| TRY IT |
From the records below, copy each line in which the string "agent" occurs.

---------- INFORMATION SHOWN ----------

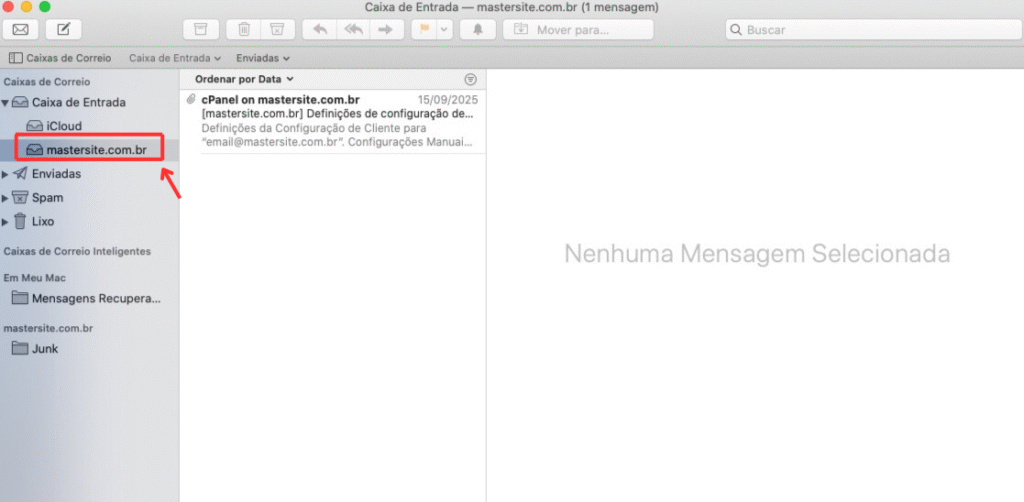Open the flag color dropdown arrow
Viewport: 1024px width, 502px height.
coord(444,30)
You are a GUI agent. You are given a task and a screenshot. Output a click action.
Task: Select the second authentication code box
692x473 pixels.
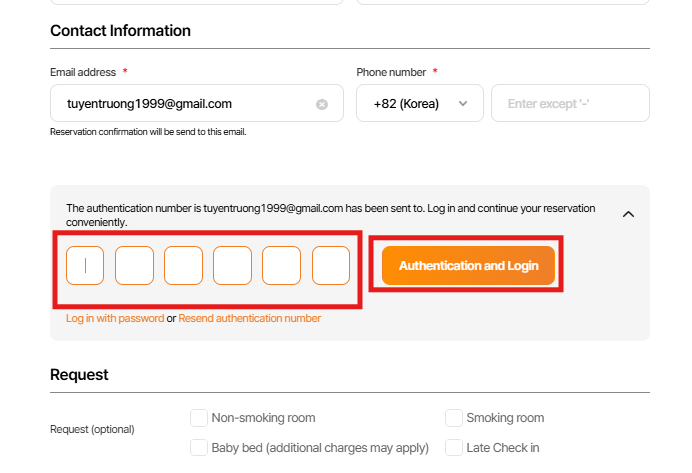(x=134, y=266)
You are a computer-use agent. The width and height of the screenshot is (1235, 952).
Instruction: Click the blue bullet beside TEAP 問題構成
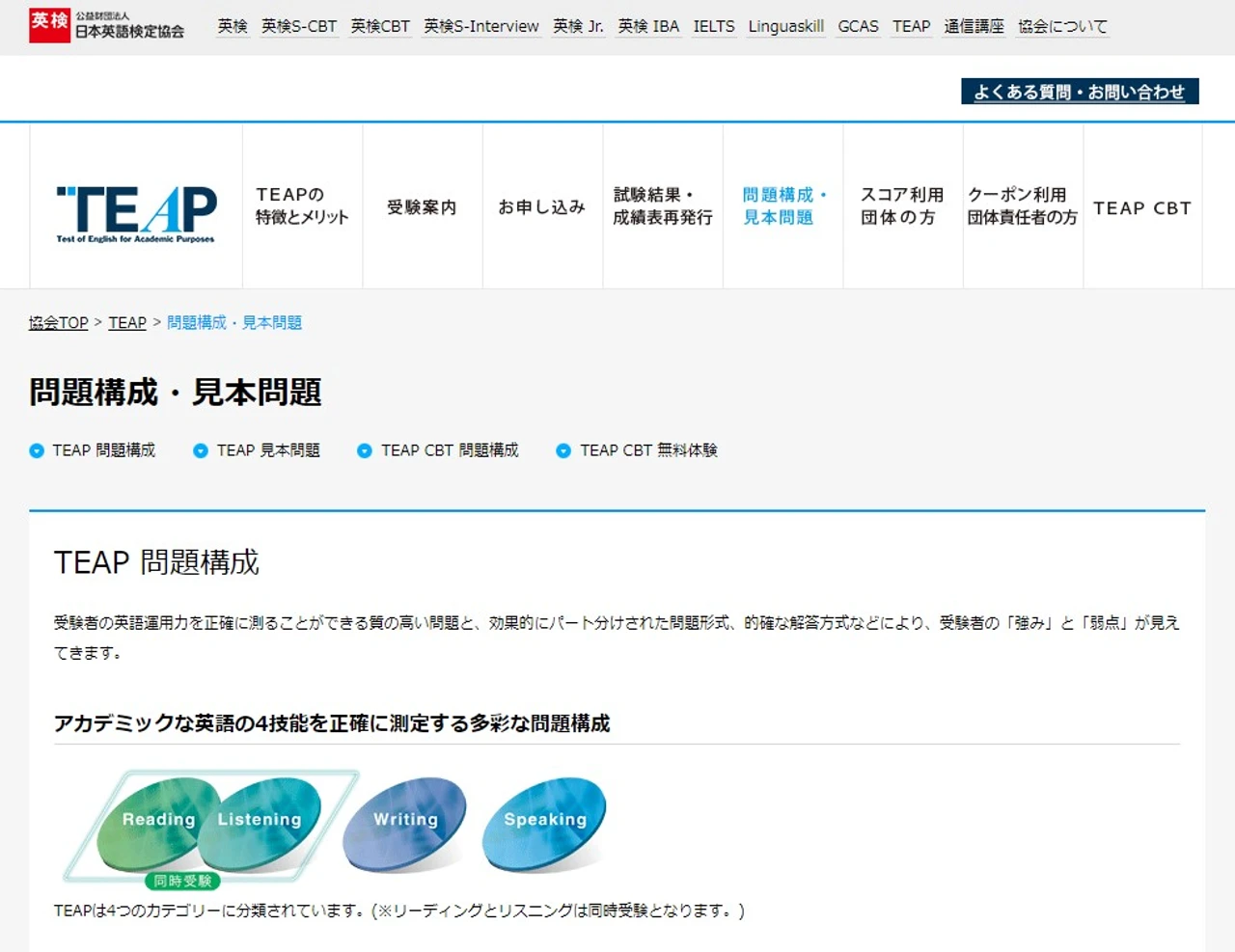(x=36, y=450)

----------
---------- INFORMATION SHOWN ----------

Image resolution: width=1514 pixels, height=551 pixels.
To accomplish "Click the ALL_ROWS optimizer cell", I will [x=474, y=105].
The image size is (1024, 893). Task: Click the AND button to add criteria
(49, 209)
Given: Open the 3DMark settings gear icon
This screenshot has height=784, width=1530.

----------

| RESPONSE FOR THIS EXERCISE |
You are a GUI agent. You are given a task and a screenshot. Output a click action.
You are a computer-use agent. The width and height of the screenshot is (1235, 952).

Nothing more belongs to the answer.